--- ESTRATTO DELLA PAGINA ---

Il mondo del dark ambient e di un certo tipo di elettronica oscura e maligna hanno sempre fatto parte dell’immaginario metal, soprattutto quello legato al black metal. Anche se magari non è noto ai più, molti musicisti hanno sempre sentito l’esigenza di portare avanti un loro lato artistico legato ai suoni sintetici: senza scomodare nomi particolarmente di nicchia, possiamo citare i Neptune Towers di Fenriz, i Wongraven di Satyr, i De Infernali di Jon Nödtveidt, gli Ascension Of The Watchers di Burton C Bell, ma anche il percorso artistico dei Beherit nelle loro varie fasi o le derive più sintetiche o i progetti di Mauro Berchi, attivo con Canaan e Neronoia.
Dall’altro lato della staccionata, molti artisti della scuola elettronica sono stati tentati da estetiche ma anche da musicalità estreme come per esempio gli MZ412, Nordvargr da solista, la scena noise finlandese o Frederik Söderlund, conosciuto per il progetto Puissance ma per un periodo attivo con la black metal band Parnassus.

--- RECORD FORNITI ---

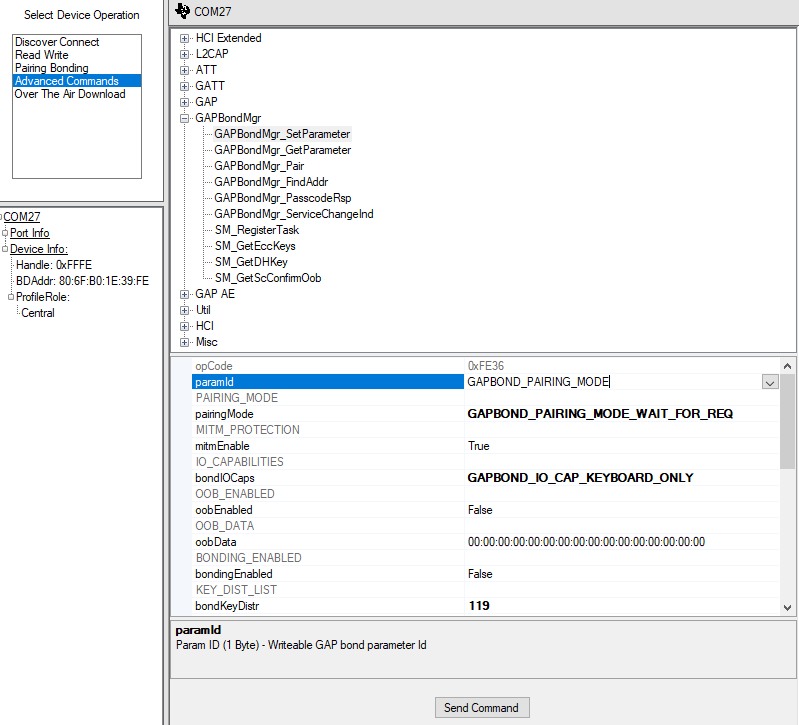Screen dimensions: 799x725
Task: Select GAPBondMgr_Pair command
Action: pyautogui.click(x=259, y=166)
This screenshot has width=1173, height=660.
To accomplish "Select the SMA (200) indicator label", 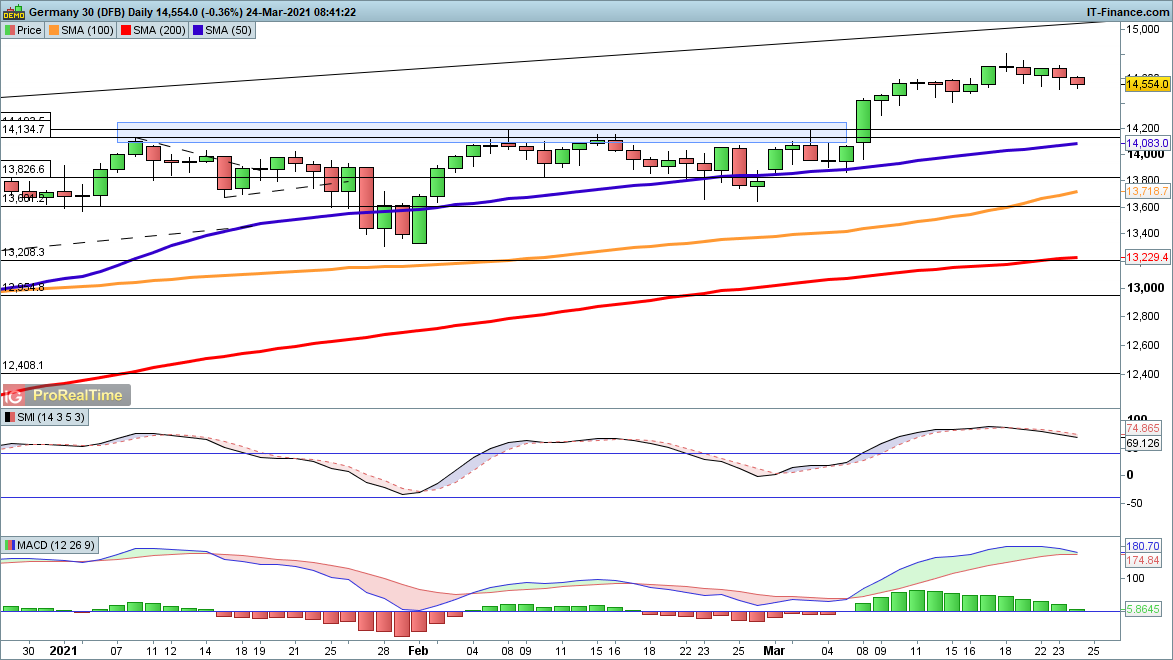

---
--- RECORD FORNITI ---

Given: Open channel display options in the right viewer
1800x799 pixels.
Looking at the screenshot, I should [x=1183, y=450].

---
--- RECORD FORNITI ---

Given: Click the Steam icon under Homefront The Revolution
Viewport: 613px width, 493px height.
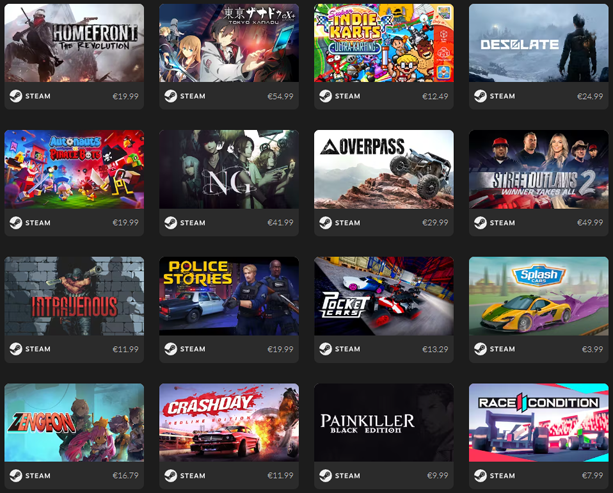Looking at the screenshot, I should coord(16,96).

---

- [CONSEGNA ESERCIZIO]: Secondo l'estratto della pagina, con quale band black metal è stato attivo per un periodo Frederik Söderlund? I record sono materiale a sé, distinto dall'estratto della pagina.

- [RISULTATO]: Con i Parnassus.